• _SEITE_
::::

# Eclipse Luna - WindowBuilder wirft Fehlermeldung aus



## Afewerki (5. Okt 2014)

Hallo,

ich habe mein Java-Projekt von JDK-1.7.0 auf JDK-1.8.0 umgestellt, weil ich die neuen Datumsfunktionen von Java 8 nutzen möchte.
Ich nutze Eclipse Luna (4.4.1) und erlebe bei der Anwendung des WindowBuilder bei meinen Swing-Klassen folgendes Problem, wenn ich auf Design umschalten will:



> Internal Error
> 
> WindowBuilder encountered unexpected internal error.
> 
> ...



Das passiert soweit ich inzwischen feststellen konnte, möglicherweise weil ich seaglasslookandfeel-0.2.jar beim LookandFeel einbinde.

::::

(Gespeicherte Datensatzeinträge)

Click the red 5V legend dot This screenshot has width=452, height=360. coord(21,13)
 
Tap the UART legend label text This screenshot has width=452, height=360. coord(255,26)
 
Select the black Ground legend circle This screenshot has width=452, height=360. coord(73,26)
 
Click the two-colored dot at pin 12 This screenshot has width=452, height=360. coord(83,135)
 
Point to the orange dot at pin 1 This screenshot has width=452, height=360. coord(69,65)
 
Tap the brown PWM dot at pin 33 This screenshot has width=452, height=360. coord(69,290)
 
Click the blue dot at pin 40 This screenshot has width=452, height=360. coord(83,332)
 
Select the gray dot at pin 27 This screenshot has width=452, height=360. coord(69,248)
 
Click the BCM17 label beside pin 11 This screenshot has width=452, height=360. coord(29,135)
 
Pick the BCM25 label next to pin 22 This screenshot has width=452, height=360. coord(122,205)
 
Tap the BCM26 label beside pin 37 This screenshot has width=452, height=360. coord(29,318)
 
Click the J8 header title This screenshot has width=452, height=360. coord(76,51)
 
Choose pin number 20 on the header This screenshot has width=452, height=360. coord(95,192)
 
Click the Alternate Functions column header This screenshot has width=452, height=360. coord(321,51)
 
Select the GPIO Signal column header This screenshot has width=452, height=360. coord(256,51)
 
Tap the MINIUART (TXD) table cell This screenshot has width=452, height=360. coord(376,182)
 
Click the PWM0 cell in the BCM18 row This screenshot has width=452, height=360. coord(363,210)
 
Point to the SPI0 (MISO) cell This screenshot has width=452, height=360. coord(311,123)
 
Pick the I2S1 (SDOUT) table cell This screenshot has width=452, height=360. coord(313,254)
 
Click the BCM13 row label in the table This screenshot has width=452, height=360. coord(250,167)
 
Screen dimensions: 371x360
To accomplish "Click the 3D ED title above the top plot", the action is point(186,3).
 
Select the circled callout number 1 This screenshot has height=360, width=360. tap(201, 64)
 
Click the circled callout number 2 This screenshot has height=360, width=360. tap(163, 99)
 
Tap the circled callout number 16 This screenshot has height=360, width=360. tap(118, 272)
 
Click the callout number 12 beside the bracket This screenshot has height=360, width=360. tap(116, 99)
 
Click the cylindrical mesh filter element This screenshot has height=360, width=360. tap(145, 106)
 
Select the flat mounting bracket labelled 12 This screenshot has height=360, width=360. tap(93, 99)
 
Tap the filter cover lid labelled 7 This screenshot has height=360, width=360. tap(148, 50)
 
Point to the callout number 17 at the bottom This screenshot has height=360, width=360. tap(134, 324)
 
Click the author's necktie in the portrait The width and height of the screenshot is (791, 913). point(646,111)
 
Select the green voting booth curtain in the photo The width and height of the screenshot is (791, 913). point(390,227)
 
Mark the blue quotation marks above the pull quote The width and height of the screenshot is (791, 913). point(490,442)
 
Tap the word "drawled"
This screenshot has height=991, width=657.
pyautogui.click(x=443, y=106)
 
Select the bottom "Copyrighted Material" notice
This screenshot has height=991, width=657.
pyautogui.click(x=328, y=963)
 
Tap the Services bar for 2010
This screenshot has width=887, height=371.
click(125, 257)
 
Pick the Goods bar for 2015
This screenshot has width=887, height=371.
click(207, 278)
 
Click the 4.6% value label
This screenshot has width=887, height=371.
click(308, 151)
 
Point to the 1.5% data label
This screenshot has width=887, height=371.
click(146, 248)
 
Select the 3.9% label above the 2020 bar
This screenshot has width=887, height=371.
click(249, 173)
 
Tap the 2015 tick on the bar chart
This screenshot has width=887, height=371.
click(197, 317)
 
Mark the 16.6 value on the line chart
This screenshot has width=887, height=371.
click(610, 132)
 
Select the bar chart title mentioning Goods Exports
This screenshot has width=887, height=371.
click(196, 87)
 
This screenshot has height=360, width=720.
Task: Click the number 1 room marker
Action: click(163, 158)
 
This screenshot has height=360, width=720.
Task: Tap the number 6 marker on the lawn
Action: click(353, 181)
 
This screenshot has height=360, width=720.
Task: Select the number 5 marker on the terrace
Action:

::::

• _GESTELLTE AUFGABEN_
(a) Stimmen die folgenden Aussagen mit dem Forumsbeitrag zum WindowBuilder-Fehler überein? Antworte bitte jeweils mit Ja oder Nein und zitiere die entscheidenden Worte des Beitrags. (i) Das Projekt wurde von JDK 1.7.0 auf JDK 1.8.0 umgestellt. (ii) Verwendet wird Eclipse Luna in Version 4.4.1. (iii) Der Fehler tritt schon beim Start von Eclipse auf.
(b) Nenne alle Versionsnummern mit mindestens einem Punkt, die im Forumsbeitrag zum WindowBuilder-Fehler vorkommen.
(c) Führe den Forumsbeitrag zum WindowBuilder-Fehler in Eclipse Luna nach seinem letzten Satz fort.

• _LÖSUNGEN_
(a)
(i) Ja: „ich habe mein Java-Projekt von JDK-1.7.0 auf JDK-1.8.0 umgestellt“
(ii) Ja: „Ich nutze Eclipse Luna (4.4.1)“
(iii) Nein: „wenn ich auf Design umschalten will“

(b) 1.7.0, 1.8.0, 4.4.1, 0.2

(c)
Kann mir jemand bei der Fehlerbehebung weiterhelfen?

Vielen Dank
Afewerki


----------



## Afewerki (7. Okt 2014)

Das scheint ein Bug in Java 8 zu sein und es besteht im Trunk ein Workaround, so dass der Fehler im nächsten Build behoben sein könnte. Zumindest habe ich das im Eclipse-Forum so erfahren.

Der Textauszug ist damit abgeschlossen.